- **Requirements**
Please copy out the rows below word for word, beginning at the line that has "Where should I click to: Click the notification" and stopping after the line that has "coord(441,236)".

- **Extracted records**

==================================================

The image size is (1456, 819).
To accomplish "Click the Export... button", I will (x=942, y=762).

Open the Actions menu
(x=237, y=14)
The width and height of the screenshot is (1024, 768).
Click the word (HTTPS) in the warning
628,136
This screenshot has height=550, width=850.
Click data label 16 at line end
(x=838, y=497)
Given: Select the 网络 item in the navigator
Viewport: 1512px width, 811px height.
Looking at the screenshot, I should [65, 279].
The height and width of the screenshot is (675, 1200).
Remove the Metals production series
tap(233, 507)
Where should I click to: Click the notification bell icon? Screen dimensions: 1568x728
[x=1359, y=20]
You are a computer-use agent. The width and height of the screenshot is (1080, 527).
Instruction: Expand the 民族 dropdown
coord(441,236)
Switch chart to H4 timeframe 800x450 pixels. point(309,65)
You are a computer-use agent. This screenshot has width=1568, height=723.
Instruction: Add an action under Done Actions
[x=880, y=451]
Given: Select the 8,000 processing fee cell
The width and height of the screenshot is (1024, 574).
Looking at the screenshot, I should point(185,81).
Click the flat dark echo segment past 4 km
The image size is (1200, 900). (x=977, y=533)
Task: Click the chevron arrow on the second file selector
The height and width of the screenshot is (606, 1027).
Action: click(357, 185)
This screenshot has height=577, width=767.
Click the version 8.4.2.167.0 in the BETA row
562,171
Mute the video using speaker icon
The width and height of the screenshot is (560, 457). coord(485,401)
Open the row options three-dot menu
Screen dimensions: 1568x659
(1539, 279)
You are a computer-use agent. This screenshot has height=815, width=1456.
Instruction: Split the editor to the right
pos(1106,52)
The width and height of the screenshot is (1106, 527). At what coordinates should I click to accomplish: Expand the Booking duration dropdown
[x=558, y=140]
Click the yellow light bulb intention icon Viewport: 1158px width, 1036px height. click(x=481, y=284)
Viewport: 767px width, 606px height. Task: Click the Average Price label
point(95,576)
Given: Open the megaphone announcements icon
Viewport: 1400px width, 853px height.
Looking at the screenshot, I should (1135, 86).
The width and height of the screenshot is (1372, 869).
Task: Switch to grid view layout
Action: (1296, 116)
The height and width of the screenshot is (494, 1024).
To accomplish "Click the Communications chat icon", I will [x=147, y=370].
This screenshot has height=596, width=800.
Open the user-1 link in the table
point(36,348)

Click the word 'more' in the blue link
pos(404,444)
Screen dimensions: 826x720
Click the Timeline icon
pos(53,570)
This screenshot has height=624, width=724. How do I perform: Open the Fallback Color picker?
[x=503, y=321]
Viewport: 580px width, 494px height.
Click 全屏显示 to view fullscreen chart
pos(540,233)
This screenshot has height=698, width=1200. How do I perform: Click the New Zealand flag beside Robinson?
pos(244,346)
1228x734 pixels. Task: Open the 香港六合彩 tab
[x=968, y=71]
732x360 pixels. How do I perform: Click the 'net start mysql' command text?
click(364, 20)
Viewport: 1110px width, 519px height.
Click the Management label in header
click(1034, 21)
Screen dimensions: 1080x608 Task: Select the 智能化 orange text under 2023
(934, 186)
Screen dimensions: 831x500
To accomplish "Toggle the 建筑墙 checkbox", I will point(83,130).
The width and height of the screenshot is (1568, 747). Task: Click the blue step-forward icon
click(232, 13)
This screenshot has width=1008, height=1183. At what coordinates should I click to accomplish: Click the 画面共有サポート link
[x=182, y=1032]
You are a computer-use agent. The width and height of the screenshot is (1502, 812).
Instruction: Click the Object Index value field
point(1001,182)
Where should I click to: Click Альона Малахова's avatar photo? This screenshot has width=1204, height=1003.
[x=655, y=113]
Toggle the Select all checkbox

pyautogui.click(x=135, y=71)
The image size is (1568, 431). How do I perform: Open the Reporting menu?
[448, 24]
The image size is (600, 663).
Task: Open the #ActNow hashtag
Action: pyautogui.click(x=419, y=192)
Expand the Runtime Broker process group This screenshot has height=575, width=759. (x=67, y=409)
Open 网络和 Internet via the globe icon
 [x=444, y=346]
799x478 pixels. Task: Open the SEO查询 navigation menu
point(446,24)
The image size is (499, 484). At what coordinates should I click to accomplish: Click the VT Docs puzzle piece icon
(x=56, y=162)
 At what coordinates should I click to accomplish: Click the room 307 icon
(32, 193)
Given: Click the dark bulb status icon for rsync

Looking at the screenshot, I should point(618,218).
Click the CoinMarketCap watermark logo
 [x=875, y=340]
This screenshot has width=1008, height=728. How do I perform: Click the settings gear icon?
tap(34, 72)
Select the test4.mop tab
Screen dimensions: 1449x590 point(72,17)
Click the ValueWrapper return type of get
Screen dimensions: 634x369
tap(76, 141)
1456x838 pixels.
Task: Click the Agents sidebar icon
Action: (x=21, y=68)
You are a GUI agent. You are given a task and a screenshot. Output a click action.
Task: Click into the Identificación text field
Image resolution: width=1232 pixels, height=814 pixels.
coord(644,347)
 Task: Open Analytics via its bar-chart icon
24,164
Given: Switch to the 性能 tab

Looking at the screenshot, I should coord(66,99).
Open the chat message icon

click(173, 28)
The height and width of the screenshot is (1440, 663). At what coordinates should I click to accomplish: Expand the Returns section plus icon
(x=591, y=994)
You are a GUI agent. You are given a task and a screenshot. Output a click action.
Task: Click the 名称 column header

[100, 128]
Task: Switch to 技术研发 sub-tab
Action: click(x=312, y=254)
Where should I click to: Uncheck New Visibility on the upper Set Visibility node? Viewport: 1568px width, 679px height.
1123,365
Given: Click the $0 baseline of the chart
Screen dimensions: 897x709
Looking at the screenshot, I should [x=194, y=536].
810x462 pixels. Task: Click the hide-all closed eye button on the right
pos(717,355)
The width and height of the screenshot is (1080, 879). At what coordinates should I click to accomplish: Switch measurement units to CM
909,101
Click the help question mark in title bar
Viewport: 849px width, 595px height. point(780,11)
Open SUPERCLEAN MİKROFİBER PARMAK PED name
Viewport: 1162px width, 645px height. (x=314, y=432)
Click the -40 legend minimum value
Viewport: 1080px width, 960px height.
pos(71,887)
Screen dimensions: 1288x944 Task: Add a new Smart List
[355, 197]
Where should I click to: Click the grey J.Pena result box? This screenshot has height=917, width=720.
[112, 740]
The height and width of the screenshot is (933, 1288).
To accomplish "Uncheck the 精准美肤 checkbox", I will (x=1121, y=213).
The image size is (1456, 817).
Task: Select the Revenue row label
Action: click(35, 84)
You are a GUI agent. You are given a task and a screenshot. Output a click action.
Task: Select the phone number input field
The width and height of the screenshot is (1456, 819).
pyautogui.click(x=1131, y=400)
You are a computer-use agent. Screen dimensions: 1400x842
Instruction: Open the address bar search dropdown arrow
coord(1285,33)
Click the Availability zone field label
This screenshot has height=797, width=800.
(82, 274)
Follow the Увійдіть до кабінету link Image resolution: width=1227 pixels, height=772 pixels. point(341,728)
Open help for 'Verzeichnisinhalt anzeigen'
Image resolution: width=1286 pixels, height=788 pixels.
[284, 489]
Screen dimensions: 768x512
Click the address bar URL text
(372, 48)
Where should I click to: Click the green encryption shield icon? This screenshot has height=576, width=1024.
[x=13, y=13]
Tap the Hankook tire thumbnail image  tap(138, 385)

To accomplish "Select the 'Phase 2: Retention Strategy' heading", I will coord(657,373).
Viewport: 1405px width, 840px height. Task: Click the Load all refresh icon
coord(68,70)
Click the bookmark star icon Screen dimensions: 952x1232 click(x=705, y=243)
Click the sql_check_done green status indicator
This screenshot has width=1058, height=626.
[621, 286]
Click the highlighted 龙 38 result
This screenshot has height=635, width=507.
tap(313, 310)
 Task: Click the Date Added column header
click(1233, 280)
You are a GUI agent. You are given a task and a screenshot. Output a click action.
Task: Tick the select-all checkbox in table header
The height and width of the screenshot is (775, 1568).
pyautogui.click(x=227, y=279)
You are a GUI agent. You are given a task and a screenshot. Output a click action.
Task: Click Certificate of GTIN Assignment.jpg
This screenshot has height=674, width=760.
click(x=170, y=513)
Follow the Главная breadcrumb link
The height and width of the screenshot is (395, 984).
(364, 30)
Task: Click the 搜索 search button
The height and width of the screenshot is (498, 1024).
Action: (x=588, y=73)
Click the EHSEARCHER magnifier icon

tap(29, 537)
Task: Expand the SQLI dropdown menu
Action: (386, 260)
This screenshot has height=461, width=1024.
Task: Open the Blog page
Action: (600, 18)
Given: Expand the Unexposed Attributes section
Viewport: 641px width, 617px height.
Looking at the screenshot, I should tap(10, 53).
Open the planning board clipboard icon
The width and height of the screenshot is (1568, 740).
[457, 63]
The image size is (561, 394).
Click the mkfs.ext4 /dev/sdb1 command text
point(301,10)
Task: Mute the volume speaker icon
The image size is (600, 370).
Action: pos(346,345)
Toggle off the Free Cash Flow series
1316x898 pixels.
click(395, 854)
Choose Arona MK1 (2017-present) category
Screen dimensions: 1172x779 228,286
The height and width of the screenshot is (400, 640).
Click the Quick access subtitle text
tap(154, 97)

==================================================

- **Answer to this task**
Where should I click to: Click the notification bell icon? Screen dimensions: 1568x728
[x=1359, y=20]
You are a computer-use agent. The width and height of the screenshot is (1080, 527).
Instruction: Expand the 民族 dropdown
coord(441,236)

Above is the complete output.